__Given data__.
◆ ◆ ◆ ◆

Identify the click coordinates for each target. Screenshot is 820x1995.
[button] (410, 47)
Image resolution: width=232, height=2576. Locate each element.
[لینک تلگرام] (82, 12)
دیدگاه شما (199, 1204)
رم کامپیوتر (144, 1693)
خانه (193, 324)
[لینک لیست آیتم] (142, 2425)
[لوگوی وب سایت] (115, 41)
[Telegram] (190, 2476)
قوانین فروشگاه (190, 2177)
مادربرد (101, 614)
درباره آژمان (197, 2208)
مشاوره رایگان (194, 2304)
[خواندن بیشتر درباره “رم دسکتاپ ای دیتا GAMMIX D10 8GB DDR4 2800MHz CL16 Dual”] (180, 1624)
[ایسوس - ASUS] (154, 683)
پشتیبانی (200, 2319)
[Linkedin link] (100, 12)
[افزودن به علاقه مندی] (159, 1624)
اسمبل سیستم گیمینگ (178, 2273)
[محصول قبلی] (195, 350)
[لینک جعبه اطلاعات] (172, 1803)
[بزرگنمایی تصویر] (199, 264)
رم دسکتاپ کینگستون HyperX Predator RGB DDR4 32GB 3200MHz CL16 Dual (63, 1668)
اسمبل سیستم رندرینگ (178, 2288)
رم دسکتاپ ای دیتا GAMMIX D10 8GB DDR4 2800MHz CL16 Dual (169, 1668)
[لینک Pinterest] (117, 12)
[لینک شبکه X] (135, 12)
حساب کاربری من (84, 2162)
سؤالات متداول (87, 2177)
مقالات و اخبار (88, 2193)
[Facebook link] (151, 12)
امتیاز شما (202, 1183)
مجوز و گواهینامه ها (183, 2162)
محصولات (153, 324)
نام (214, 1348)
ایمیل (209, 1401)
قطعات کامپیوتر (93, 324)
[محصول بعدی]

◆ ◆ ◆ ◆

Across the entries above, work out how many lines include the string "دسکتاپ", and report only that figure.

3